## What you have to do
In the essay on the Hills and the UFO Museum, what was the alien body in the autopsy-room diorama originally used for?

## Text segment
====

We hear Betty’s voice, recorded during a hypnosis session. She’s describing something otherworldly, as if she is learning the secret to the universe.

I leave the dining room and ascend into Betty’s subconscious. Her body dissolves into a mesh of glowing particles as she floats through an abstract environment of hyper-colored swirls. The recording ends with her laughing, delighted in the experience. Back in the living room, however, it is now Barney who is agitated. The tape switches to the hypnotist coaxing his account of the same experience. I ascend now into Barney’s subconscious. He, too, has become a glowing point-cloud, but he is in distress—not laughing like Betty but rather afraid for his life, being tortured and abused. The recording ends and Betty and Barney struggle to make sense of these different experiences. Sensing the tension in the room, the guests see their way out and I am left alone with the couple who stare intently at each other, perhaps trying to gain access to each other’s interiority to make sense of how the unreal so glaringly exposed the rift between their realities.

The UFO Museum wants its visitors to converge on a single understanding. A snapshot of an older woman sitting on her front porch is accompanied by a text which explains that she had long believed that the UFO at Roswell was a misrecognized Air Force weather balloon. But “before passing away,” the text notes, “she admitted that she had been mistaken in the belief and acknowledged the reality of the incident.” Another exhibit discusses a small I-beam that was recovered from the scene of the crash. While the actual artifact is, with the other recovered material, secreted in a government bunker, one of the military officers who cleaned up the debris on the night of the crash noticed strange violet symbols lining the inner surface of this particular scrap. After surrendering the I-beam to higher authorities, he drew the symbols from memory. At the museum, a replica of the I-beam as remembered by the officer is on display. “The I-beam and it’s [sic] mysterious symbols. If not of alien origin, then what?” The plaque also notes, “The I-beam replica has made appearances on both national and international television.”

After the credits for Dinner Party ended, I removed the VR headset and sat in the velvet pod, thinking about the experience. UFO sightings were common in the decades following Roswell, but the Hill’s account was the first widely-circulated case of alien abduction. But it was not immediately clear to the Hill’s that their frightful and disorienting encounter with the UFO included abduction; the unreality of their situation was slow to unfold. Days after the event, Betty began having vivid nightmares that suggested something more sinister might have occurred. Years after, hypnosis sessions convinced them both (but not the examining doctor) that Betty and Barney had been taken aboard the craft and medically examined by gray, humanoid aliens with giant eyes who communicated telepathically. Just as Roswell created the narrative blueprint for a UFO crash, the Hills’ experiences offered the framework for abduction stories that would soon proliferate.

One of the final exhibits at the UFO Museum is a life-size diorama depicting a scene of medical examination; but here the aliens and humans no longer play the same roles as in the experience of the Hills. Two male mannequins—one man in a black suit and hat, the other in a white lab coat and scrub cap—stand over a hospital bed upon which is sprawled the naked body of an alien—thin, small, and gray with a large head. A sign hanging behind the mannequins serves as set dressing and explanation: “Alien Life-Form Autopsy Room. Danger. Restricted Area.” Outside of the scene, another text informs the visitor that the alien body was a prop used in the 1994 Showtime movie, “Roswell: The UFO Cover-up.”

And so we have entered a wormhole—stitching together the desert of New Mexico with the desert of Southern California—transporting us back to Hollywood. And there, I put on countless other VR headsets, entering other realities. This technology wants to disclose the whole world to me, wants me to emerge and understand how it really is. But in navigating this matrix I instead step sideways into the otherwise, and the pleasure of not knowing.

====

## Records supplied
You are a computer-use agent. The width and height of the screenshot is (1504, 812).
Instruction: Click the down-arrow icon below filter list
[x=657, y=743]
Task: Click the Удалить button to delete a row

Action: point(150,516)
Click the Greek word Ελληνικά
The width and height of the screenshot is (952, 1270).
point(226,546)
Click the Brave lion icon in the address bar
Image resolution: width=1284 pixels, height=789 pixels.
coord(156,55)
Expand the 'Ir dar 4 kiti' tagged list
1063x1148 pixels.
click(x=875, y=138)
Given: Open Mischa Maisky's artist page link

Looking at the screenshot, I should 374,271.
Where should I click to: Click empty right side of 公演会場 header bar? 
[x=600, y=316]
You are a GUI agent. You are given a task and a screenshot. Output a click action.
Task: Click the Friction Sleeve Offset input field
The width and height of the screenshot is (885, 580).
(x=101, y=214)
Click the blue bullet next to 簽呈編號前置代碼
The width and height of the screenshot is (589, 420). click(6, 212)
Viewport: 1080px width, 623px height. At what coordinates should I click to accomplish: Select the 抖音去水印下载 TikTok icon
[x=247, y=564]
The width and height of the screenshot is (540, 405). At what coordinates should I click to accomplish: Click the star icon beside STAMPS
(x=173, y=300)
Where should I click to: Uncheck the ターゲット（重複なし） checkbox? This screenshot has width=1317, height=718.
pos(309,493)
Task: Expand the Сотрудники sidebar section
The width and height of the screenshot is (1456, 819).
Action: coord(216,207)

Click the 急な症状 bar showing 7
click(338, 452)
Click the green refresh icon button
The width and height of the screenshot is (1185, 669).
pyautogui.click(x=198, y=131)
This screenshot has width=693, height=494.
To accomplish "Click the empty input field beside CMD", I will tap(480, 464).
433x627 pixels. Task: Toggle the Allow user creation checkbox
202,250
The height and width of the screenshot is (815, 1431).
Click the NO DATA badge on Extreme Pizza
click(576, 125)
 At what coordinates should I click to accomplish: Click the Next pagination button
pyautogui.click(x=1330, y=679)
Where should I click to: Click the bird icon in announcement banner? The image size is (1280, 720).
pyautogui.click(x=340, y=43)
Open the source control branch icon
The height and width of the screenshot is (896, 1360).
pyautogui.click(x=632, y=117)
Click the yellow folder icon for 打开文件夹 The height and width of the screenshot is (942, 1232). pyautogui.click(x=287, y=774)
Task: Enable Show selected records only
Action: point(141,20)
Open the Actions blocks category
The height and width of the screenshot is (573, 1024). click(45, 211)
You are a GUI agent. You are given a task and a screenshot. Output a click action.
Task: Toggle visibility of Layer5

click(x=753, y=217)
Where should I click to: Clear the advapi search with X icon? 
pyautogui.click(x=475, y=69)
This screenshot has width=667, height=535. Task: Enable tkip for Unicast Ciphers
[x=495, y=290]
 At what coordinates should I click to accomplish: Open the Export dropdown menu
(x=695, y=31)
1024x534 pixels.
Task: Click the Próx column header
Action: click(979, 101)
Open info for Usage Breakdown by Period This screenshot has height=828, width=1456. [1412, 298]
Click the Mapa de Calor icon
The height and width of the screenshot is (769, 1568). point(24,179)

====

## Problem solution
It was a prop in the 1994 Showtime movie "Roswell: The UFO Cover-up."